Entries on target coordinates
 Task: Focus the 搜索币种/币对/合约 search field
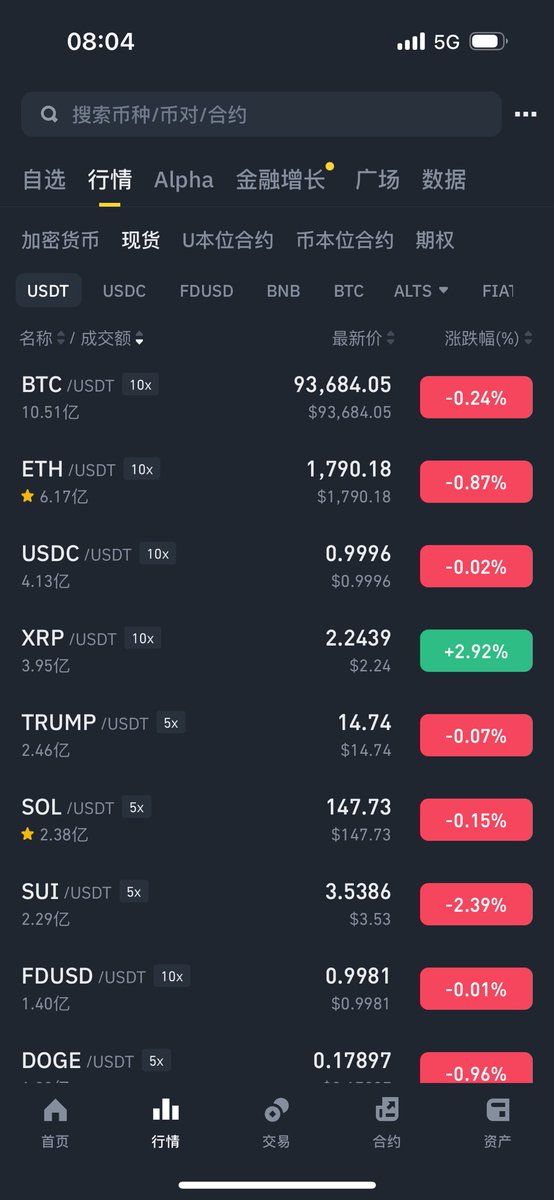click(x=261, y=115)
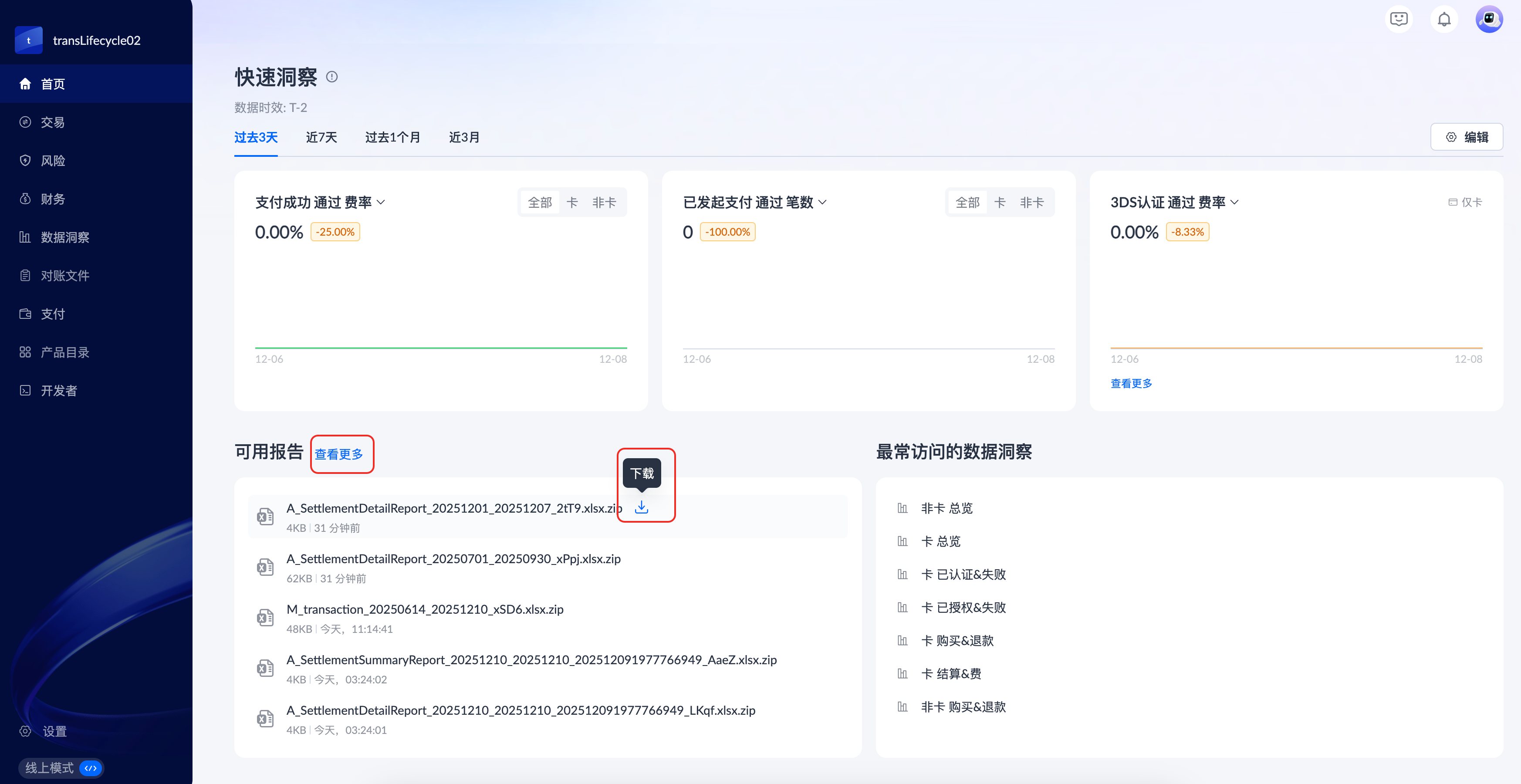Select 卡 filter in 支付成功 card

tap(571, 203)
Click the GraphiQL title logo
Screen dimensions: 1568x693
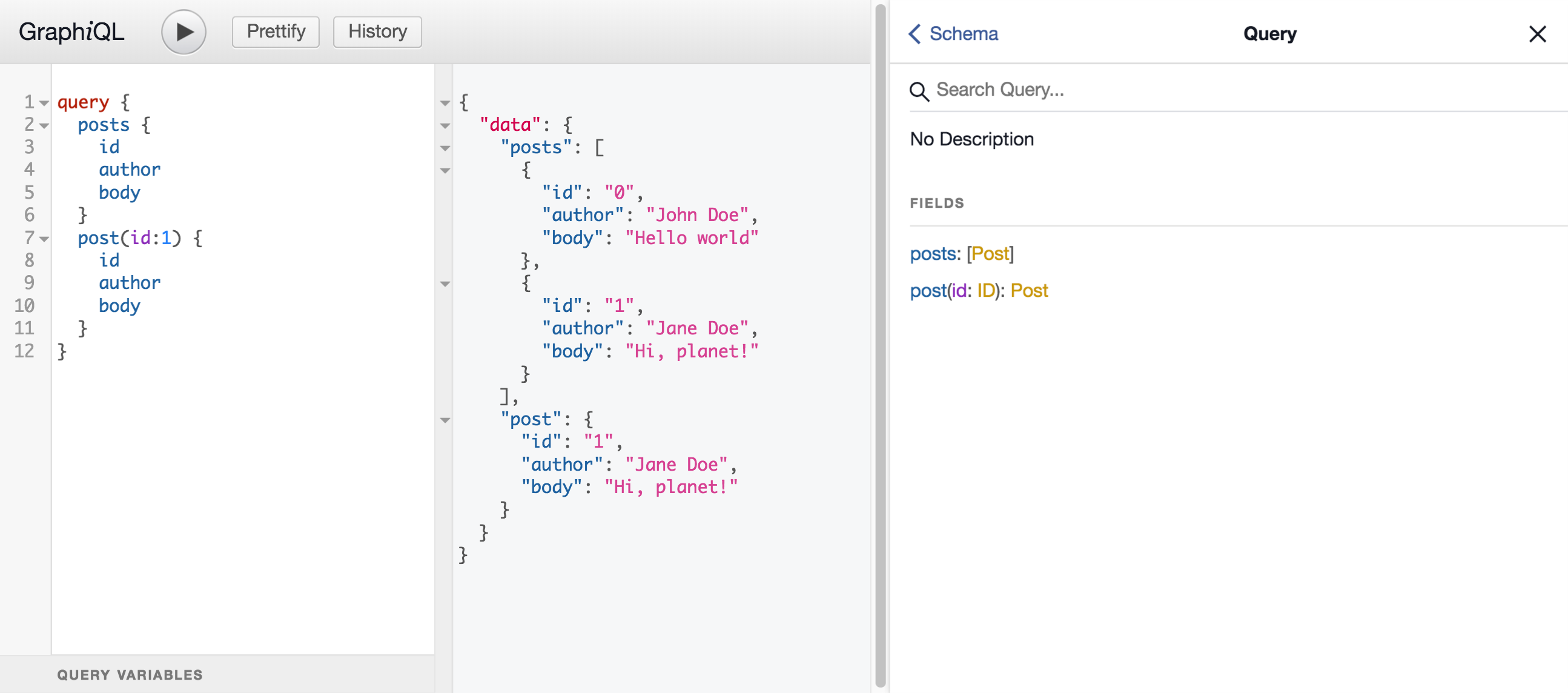71,31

Exercise goal | Pull out each line of the records above that contains the string "Task". Treat uppercase and lowercase as different.

Response to this exercise |
 Task: Focus the 搜索币种/币对/合约 search field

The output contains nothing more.